Time for Skier to Stop in 8.7° Slope: No Friction

[Ryo124]

A skier with mass 65.9 kg is going 14.9 m/s on a flat surface. She hits a slope with angle 8.7 degrees from the horizontal. How long does it take for her to stop? Neglect friction.

I've tried breaking up her velocity into components. Also, found the force on her once she is on the slope with mgsin\theta. I don't know if I needed to do this or what to do once I found these values.

I'm just not sure how to start this and what to do from there?

 

[Doc Al]

She starts up the slope with her full speed, so no components needed. You found the force on her, so what's her acceleration? The rest is kinematics.

 

[lavalamp]

Personally I'd just use conservation of energy.

Find her kinetic energy (KE = 0.5 * mv^{2}), find at what height h she would have the same amount of gravitational potential energy (GPE = mgh).

Once you know how high she has to go, and at what angle she has to do it at, it's trigonometry.

 

[Doc Al]

I assume that this:

How long does it take for her to stop?

means that they want the time it takes for her to come to rest.

 

[Ryo124]

I keep getting 5.02 sec. That's not right.

The answer is 10.0 sec. Can anyone walk me through this to show why this answer is correct?

 

[Doc Al]

Show us exactly what you did.

What was the acceleration? What kinematic equation did you use to find the time?

 

[Ryo124]

Never mind, I solved it.

I solved for her force parallel to the plane, F||, and set that equal to ma. Then, I solved for a.

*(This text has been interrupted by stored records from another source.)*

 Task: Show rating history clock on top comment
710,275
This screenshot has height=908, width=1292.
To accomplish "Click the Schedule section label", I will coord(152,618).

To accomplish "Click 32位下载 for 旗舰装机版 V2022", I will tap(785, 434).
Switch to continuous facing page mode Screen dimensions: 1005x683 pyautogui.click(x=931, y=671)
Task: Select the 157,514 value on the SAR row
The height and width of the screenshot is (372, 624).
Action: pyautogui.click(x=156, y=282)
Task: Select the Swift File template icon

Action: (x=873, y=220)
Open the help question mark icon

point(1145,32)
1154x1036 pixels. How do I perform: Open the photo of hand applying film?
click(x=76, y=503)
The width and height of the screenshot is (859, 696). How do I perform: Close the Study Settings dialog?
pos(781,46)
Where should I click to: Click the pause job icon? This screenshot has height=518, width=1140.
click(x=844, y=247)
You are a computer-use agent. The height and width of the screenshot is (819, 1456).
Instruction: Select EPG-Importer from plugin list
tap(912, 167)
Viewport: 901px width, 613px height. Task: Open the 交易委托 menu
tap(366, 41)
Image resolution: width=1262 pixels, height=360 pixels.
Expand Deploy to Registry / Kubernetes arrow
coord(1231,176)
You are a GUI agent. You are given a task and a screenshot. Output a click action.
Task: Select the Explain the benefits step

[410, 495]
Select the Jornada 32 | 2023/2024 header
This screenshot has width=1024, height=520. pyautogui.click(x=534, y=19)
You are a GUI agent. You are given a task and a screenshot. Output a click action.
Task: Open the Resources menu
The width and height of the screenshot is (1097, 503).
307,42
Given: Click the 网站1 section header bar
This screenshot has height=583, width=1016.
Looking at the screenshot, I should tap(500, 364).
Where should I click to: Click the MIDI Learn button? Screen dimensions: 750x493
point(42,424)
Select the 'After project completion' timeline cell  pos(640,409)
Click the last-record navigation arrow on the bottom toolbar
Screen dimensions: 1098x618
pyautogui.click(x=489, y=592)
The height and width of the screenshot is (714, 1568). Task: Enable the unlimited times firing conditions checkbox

Then, I used the equation: V=Vo + at to solve for t.

However, when I solve for t in the above equation, I don't get why her initial velocity, Vo, is 14.9 m/s and not her y-component of velocity, which would be about 2 m/s.

 

[Doc Al]

When she hits the slope we assume no energy is lost. The slope just changes her direction, not her speed--she's still going full speed when she starts up the slope.